From the records below, output exactly the lines starting at the line with "Where should I" and ending at the line with "You are a computer-use", both of them included, but no pictures.

───── Listed entries

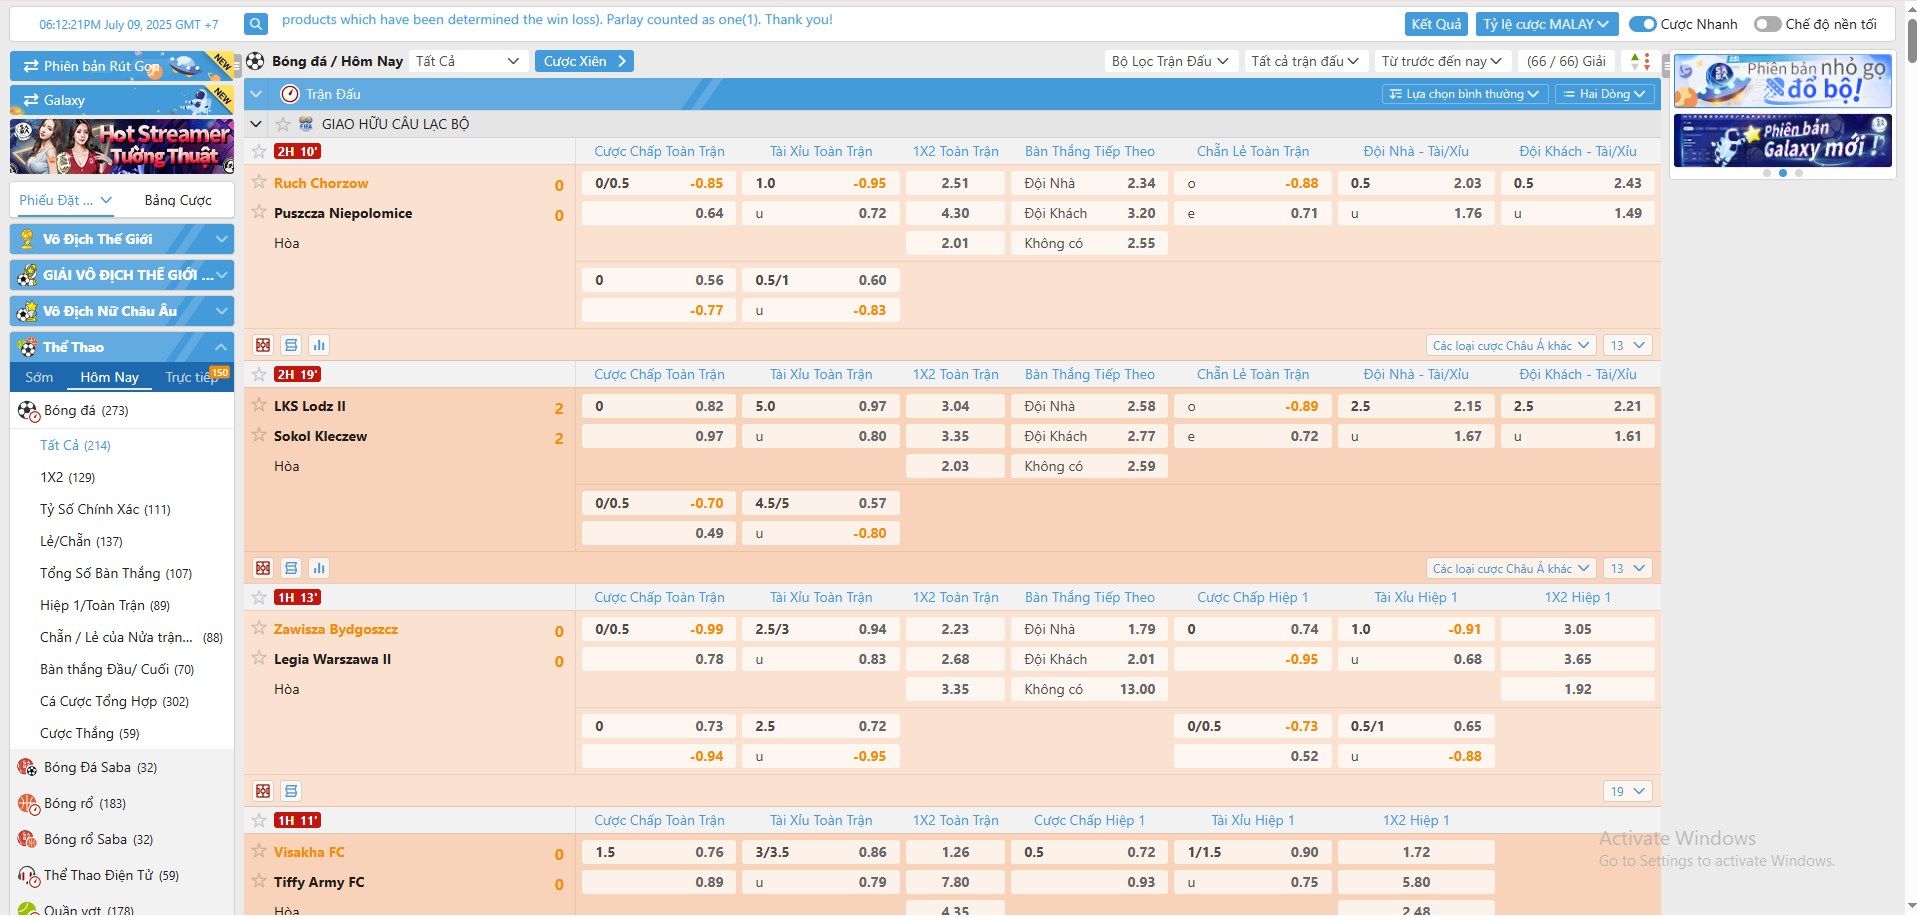The height and width of the screenshot is (917, 1917).
Task: Enable the Chế độ nền tối dark mode
Action: click(1767, 24)
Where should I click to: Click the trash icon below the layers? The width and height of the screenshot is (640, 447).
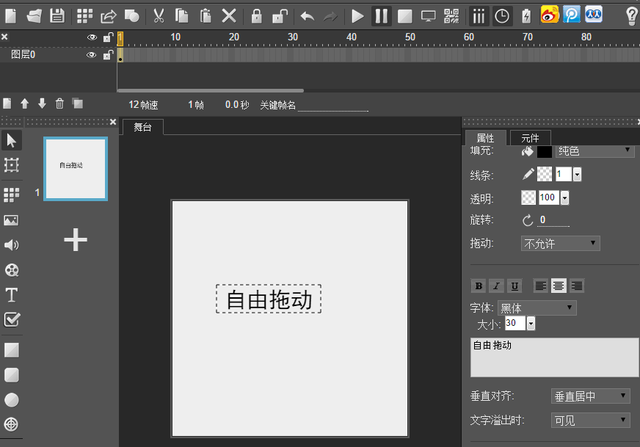(x=60, y=103)
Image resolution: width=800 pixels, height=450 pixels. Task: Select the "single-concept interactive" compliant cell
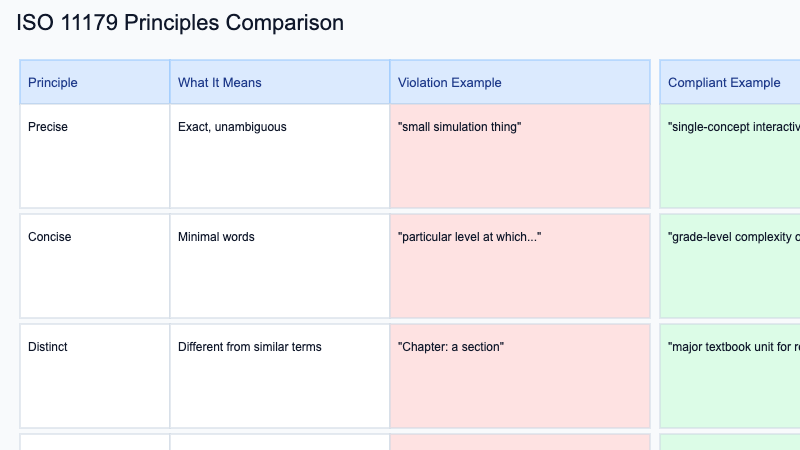[730, 156]
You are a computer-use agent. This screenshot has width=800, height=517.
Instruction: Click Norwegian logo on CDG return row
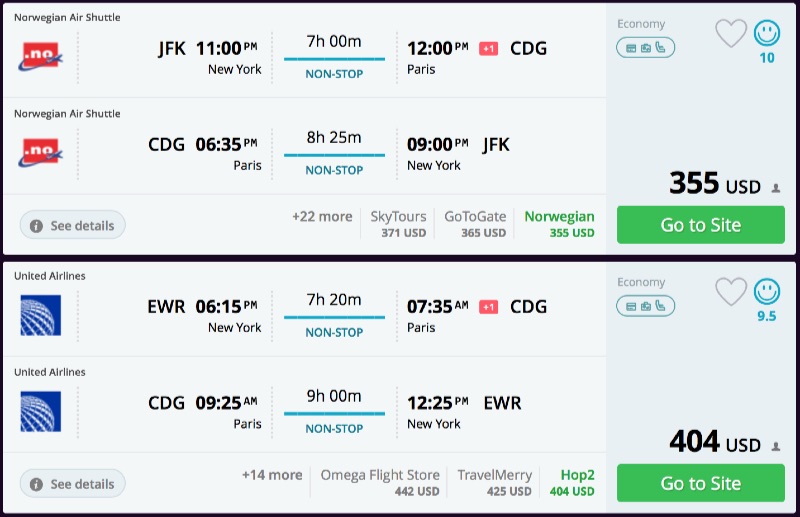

──────────

Answer:
Where should I click to: Click the trash icon below the layers? The width and height of the screenshot is (640, 447).
(x=60, y=103)
Image resolution: width=800 pixels, height=450 pixels. Task: Select the "single-concept interactive" compliant cell
[730, 156]
You are a computer-use agent. This screenshot has width=800, height=517.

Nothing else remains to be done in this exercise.